Attention, car certains cantons tiennent une liste des mauvais payeurs, selon lex4you.ch. Et elle contient vos données personnelles:
A ce moment-là, on vous l'avoue, il est conseillé de payer. (D'ailleurs: si vous n'en êtes pas capable pour raisons purement financières, il est évident — mais précisons-le — que cet article ne vous est pas destiné...)
Si on ne veut toujours pas payer ses primes, il est possible de faire une opposition, qui doit être motivée avec des justificatifs. C'est un juge qui décidera de la validité ou non de ceux-ci.
(On le rappelle: «Je voulais emm... Alain Berset» n'est pas un motif légitime aux yeux de la loi)
Si l'opposition est refusée et que l'on ne veut toujours pas payer — vous êtes pénible, quand même, tout ça pour bouder face à Alain Berset —, la justice estime que le non-paiement n'est pas légitime et le créancier pourra demander que certains de vos biens soient saisis.
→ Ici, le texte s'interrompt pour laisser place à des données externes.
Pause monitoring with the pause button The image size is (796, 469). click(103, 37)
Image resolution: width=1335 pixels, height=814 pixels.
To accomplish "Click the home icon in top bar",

L'office des poursuites demandera des justificatifs pour estimer votre minimum vital, qui devra être défini et qu'on ne pourra pas toucher.
Puis la saisie sera organisée: d'abord en récupérant directement sur votre salaire. Puis en venant mettre la main sur vos biens mobiliers et immobiliers. Ciao la télé Samsung et le canapé d'angle Ikea!
C'est d'autant plus délicat qu'à ce moment-là, votre assureur peut carrément limiter une grande partie de vos prestations de santé:
Fini les ordonnances du médecin de famille au physio à cause de cette épaule qui vous fait mal depuis votre accident de volley de 2018. Il faudrait se faire percuter par un bus pour aller à l'hôpital (on ne vous le souhaite pas).
À ce moment-là, et sur décision du Conseil fédéral (encore lui!), votre situation devient celle d'un «acte de défaut de biens».
Il s'agit d'un statut légal indiquant que vous n'avez pas pu et n'êtes toujours pas capable de payer, que votre revenu est aligné sur votre minimum vital, et que tout ce qui pouvait être saisi a été saisi.
A ce moment-là, c'est game over. Tout ce qui dépasse de votre minimal vital sera utilisé pour recouvrer vos poursuites auprès du canton et de la caisse maladie. Vous aurez payé terriblement plus qu'en réglant vos primes à l'heure, avec des intérêts moratoires et des frais de poursuite pouvant être élevés.
Les trucs et astuces? Il n'y en a pas vraiment... Par exemple: vous aviez prévu de laisser vos dettes s'allonger avant de changer d'assureur en scred et d'effacer votre ardoise? Et vous pensiez être le premier ou la première à y avoir pensé?
Ce n'est en effet pas si facile: il est impossible de changer de caisse maladie tant que toutes les factures n'ont pas été payées: primes, intérêts et frais.
Le seul moyen d'«éviter» de payer? Vivre dans un Etat étranger dont on pourrait profiter du système de santé tout en (ne) payant (pas) ses primes en Suisse, et qui ne collaborerait pas avec la Confédération sur la question du recouvrement des dettes. Mais la situation semble carrément casse-gueule à long terme et bonne chance une fois que vous remettez le pied sur sol helvétique.
Vous pourrez donc toujours maudire Berset et mettre son portrait sur une cible de fléchettes au dos de la porte de votre salon, mais ne pas payer vos primes de rage n'est pas une solution viable.